**REQUIRED WORK:** Write out every entry word for word.

**DATA SHOWN:**

· · ·

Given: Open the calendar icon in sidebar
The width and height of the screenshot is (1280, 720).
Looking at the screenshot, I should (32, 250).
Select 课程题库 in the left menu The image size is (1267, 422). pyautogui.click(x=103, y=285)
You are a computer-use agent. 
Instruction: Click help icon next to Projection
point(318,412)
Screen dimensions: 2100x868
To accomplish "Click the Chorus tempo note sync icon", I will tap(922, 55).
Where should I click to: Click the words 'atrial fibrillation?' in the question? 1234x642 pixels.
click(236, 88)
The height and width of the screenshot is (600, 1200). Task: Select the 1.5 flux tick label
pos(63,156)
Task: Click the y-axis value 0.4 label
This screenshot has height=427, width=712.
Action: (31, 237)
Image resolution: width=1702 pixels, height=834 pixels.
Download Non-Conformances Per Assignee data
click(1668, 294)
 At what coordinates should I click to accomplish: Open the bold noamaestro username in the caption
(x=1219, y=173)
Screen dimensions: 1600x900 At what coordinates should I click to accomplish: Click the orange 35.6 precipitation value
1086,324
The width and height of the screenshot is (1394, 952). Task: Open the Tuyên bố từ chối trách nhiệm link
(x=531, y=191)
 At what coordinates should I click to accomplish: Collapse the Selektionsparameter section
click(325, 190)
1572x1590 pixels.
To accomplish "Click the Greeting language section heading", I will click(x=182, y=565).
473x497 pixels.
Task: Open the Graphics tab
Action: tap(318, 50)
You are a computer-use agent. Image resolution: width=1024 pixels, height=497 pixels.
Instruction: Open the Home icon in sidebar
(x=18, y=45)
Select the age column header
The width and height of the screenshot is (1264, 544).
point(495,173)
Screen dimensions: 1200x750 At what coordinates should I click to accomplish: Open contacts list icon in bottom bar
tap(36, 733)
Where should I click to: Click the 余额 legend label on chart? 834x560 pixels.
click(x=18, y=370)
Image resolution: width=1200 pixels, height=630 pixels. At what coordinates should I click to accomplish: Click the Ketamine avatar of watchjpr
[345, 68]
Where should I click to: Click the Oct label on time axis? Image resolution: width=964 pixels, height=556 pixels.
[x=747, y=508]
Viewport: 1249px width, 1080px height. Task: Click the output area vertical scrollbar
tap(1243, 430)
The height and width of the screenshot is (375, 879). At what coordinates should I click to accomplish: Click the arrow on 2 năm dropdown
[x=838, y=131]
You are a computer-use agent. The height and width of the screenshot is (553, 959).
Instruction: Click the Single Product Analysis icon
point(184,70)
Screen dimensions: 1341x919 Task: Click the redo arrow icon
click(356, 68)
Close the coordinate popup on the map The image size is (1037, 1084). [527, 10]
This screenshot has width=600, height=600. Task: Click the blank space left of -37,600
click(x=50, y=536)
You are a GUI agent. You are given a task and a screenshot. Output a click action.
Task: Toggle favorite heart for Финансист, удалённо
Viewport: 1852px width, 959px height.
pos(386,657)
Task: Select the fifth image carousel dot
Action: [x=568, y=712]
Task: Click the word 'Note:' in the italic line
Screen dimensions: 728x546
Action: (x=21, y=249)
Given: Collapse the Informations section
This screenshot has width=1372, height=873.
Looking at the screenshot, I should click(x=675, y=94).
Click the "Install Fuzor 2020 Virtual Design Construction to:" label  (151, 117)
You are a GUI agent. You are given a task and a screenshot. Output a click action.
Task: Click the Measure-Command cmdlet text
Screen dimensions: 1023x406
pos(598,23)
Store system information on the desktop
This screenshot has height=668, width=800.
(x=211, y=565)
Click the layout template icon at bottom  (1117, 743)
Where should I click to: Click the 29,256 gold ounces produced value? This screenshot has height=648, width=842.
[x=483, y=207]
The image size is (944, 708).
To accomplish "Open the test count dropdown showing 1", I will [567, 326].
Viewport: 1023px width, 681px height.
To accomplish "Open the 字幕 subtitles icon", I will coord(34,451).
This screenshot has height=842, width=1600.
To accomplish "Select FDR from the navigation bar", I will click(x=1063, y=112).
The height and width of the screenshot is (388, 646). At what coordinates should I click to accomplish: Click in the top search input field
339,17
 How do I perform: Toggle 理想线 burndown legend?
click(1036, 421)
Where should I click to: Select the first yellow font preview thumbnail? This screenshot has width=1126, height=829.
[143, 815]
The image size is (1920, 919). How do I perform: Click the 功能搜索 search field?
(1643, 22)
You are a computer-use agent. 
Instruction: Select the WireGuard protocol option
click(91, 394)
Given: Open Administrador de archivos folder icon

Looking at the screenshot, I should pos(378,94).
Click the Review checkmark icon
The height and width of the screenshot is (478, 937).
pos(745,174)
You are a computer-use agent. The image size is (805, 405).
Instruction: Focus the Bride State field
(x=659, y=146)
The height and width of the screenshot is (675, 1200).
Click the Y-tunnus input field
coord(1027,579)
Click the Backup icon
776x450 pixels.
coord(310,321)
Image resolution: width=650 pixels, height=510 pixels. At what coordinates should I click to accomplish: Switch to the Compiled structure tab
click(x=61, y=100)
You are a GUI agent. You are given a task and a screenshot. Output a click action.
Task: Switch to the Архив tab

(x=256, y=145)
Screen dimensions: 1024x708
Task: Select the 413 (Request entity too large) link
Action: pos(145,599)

· · ·

**TASK RESPONSE:**
Given: Open the calendar icon in sidebar
The width and height of the screenshot is (1280, 720).
Looking at the screenshot, I should (32, 250).
Select 课程题库 in the left menu The image size is (1267, 422). pyautogui.click(x=103, y=285)
You are a computer-use agent. 
Instruction: Click help icon next to Projection
point(318,412)
Screen dimensions: 2100x868
To accomplish "Click the Chorus tempo note sync icon", I will tap(922, 55).
Where should I click to: Click the words 'atrial fibrillation?' in the question? 1234x642 pixels.
click(236, 88)
The height and width of the screenshot is (600, 1200). Task: Select the 1.5 flux tick label
pos(63,156)
Task: Click the y-axis value 0.4 label
This screenshot has height=427, width=712.
Action: (31, 237)
Image resolution: width=1702 pixels, height=834 pixels.
Download Non-Conformances Per Assignee data
click(1668, 294)
 At what coordinates should I click to accomplish: Open the bold noamaestro username in the caption
(x=1219, y=173)
Screen dimensions: 1600x900 At what coordinates should I click to accomplish: Click the orange 35.6 precipitation value
1086,324
The width and height of the screenshot is (1394, 952). Task: Open the Tuyên bố từ chối trách nhiệm link
(x=531, y=191)
 At what coordinates should I click to accomplish: Collapse the Selektionsparameter section
click(325, 190)
1572x1590 pixels.
To accomplish "Click the Greeting language section heading", I will click(x=182, y=565).
473x497 pixels.
Task: Open the Graphics tab
Action: tap(318, 50)
You are a computer-use agent. Image resolution: width=1024 pixels, height=497 pixels.
Instruction: Open the Home icon in sidebar
(x=18, y=45)
Select the age column header
The width and height of the screenshot is (1264, 544).
point(495,173)
Screen dimensions: 1200x750 At what coordinates should I click to accomplish: Open contacts list icon in bottom bar
tap(36, 733)
Where should I click to: Click the 余额 legend label on chart? 834x560 pixels.
click(x=18, y=370)
Image resolution: width=1200 pixels, height=630 pixels. At what coordinates should I click to accomplish: Click the Ketamine avatar of watchjpr
[345, 68]
Where should I click to: Click the Oct label on time axis? Image resolution: width=964 pixels, height=556 pixels.
[x=747, y=508]
Viewport: 1249px width, 1080px height. Task: Click the output area vertical scrollbar
tap(1243, 430)
The height and width of the screenshot is (375, 879). At what coordinates should I click to accomplish: Click the arrow on 2 năm dropdown
[x=838, y=131]
You are a computer-use agent. The height and width of the screenshot is (553, 959).
Instruction: Click the Single Product Analysis icon
point(184,70)
Screen dimensions: 1341x919 Task: Click the redo arrow icon
click(356, 68)
Close the coordinate popup on the map The image size is (1037, 1084). [527, 10]
This screenshot has width=600, height=600. Task: Click the blank space left of -37,600
click(x=50, y=536)
You are a GUI agent. You are given a task and a screenshot. Output a click action.
Task: Toggle favorite heart for Финансист, удалённо
Viewport: 1852px width, 959px height.
pos(386,657)
Task: Select the fifth image carousel dot
Action: [x=568, y=712]
Task: Click the word 'Note:' in the italic line
Screen dimensions: 728x546
Action: (x=21, y=249)
Given: Collapse the Informations section
This screenshot has width=1372, height=873.
Looking at the screenshot, I should click(x=675, y=94).
Click the "Install Fuzor 2020 Virtual Design Construction to:" label  (151, 117)
You are a GUI agent. You are given a task and a screenshot. Output a click action.
Task: Click the Measure-Command cmdlet text
Screen dimensions: 1023x406
pos(598,23)
Store system information on the desktop
This screenshot has height=668, width=800.
(x=211, y=565)
Click the layout template icon at bottom  (1117, 743)
Where should I click to: Click the 29,256 gold ounces produced value? This screenshot has height=648, width=842.
[x=483, y=207]
The image size is (944, 708).
To accomplish "Open the test count dropdown showing 1", I will [567, 326].
Viewport: 1023px width, 681px height.
To accomplish "Open the 字幕 subtitles icon", I will coord(34,451).
This screenshot has height=842, width=1600.
To accomplish "Select FDR from the navigation bar", I will click(x=1063, y=112).
The height and width of the screenshot is (388, 646). At what coordinates should I click to accomplish: Click in the top search input field
339,17
 How do I perform: Toggle 理想线 burndown legend?
click(1036, 421)
Where should I click to: Select the first yellow font preview thumbnail? This screenshot has width=1126, height=829.
[143, 815]
The image size is (1920, 919). How do I perform: Click the 功能搜索 search field?
(1643, 22)
You are a computer-use agent. 
Instruction: Select the WireGuard protocol option
click(91, 394)
Given: Open Administrador de archivos folder icon

Looking at the screenshot, I should pos(378,94).
Click the Review checkmark icon
The height and width of the screenshot is (478, 937).
pos(745,174)
You are a computer-use agent. The image size is (805, 405).
Instruction: Focus the Bride State field
(x=659, y=146)
The height and width of the screenshot is (675, 1200).
Click the Y-tunnus input field
coord(1027,579)
Click the Backup icon
776x450 pixels.
coord(310,321)
Image resolution: width=650 pixels, height=510 pixels. At what coordinates should I click to accomplish: Switch to the Compiled structure tab
click(x=61, y=100)
You are a GUI agent. You are given a task and a screenshot. Output a click action.
Task: Switch to the Архив tab

(x=256, y=145)
Screen dimensions: 1024x708
Task: Select the 413 (Request entity too large) link
Action: pos(145,599)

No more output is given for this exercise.